**RINCIAN SOAL:**
Salin persis satu bagian dari kutipan bacaan tentang nasionalisme Indonesia di bawah. Mulailah pada kata-kata yang memuat "Dalam rilis panitia", lalu berhentilah setelah "GMNI Twedy Ginting.".

━━━━━ KUTIPAN BACAAN

Senin, 26 November 2012

Nasionalisme Indonesia adalah Gerakan Kebangsaan


Pemimpin nasional ke depan diharapkan tidak perlu dipertentangkan dari segi usia, tapi yang perlu didikotomikan adalah antirakyat atau prorakyat. Wacana tersebut mengemuka dalam acara Sarasehan Kebangsaan diselenggarakan Lembaga Studi Kebangsaan 1998 (LASTIKA ’98) di Jakarta.
“Bisa saja, ada orang muda yang tampan, cantik, cerdas dan memesona tapi tidak prorakyat,” kata tokoh muda pergerakan M Jumhur Hidayat dalam orasinya pada acara tersebut.

Dalam rilis panitia sarasehan disebutkan hadir sejumlah tokoh, seperti intelektual Yudi Latif, Ketua Umum DHN’45 Tyasno Sudarto serta sejumlah panelis seperti aktivis ’98 Satyo Purwanto Komeng, aktivis Masyarakat Republik Niko Adrian dan Presidium GMNI Twedy Ginting.

━━━━━━━━━━
━━━━━ BAHAN

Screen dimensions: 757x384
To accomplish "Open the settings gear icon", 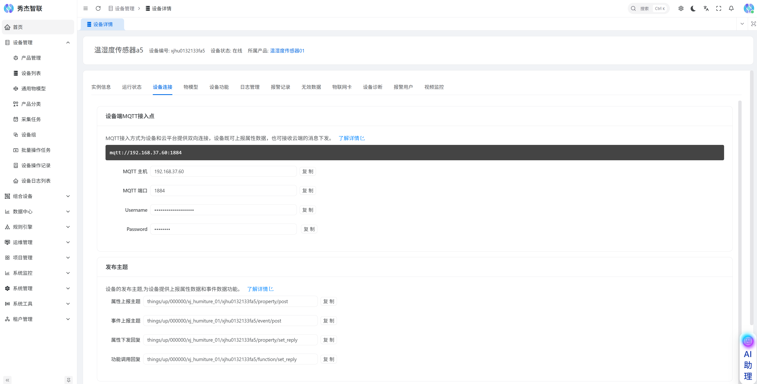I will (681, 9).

━━━━━━━━━━
━━━━━ BAHAN

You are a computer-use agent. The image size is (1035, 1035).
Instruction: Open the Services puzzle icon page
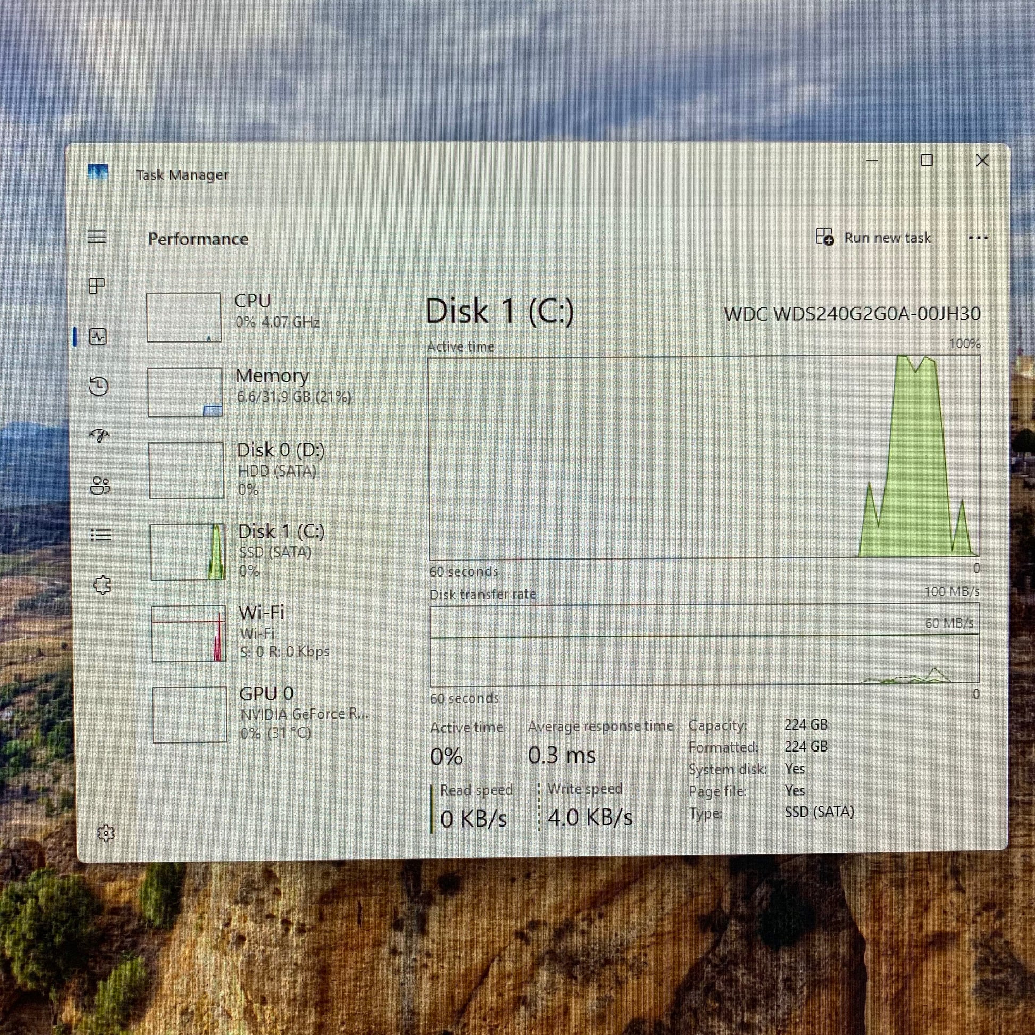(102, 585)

━━━━━━━━━━
━━━━━ BAHAN

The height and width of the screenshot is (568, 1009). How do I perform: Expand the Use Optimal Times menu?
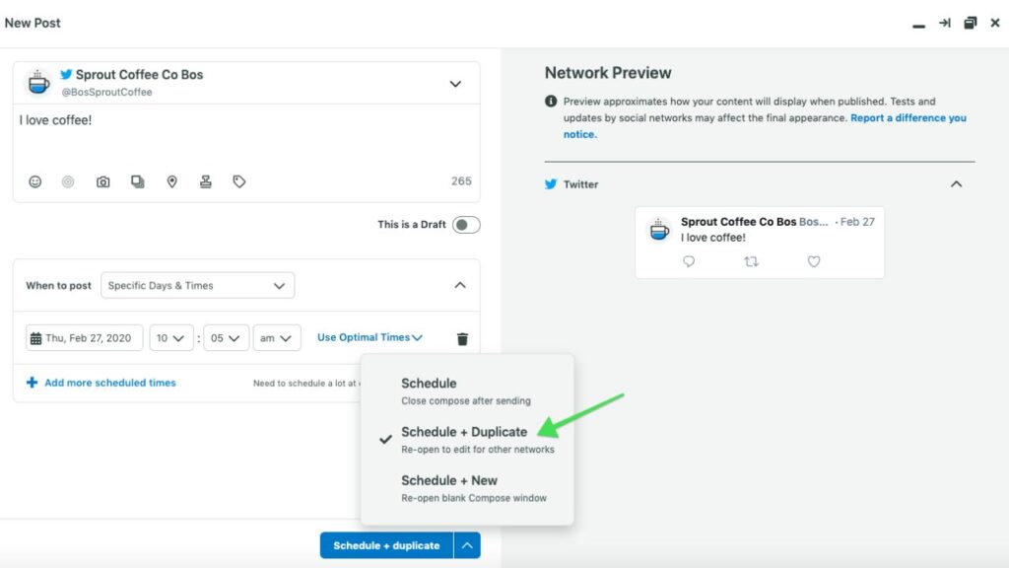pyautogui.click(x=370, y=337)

━━━━━━━━━━

**JAWABAN LATIHAN:**
Dalam rilis panitia sarasehan disebutkan hadir sejumlah tokoh, seperti intelektual Yudi Latif, Ketua Umum DHN’45 Tyasno Sudarto serta sejumlah panelis seperti aktivis ’98 Satyo Purwanto Komeng, aktivis Masyarakat Republik Niko Adrian dan Presidium GMNI Twedy Ginting.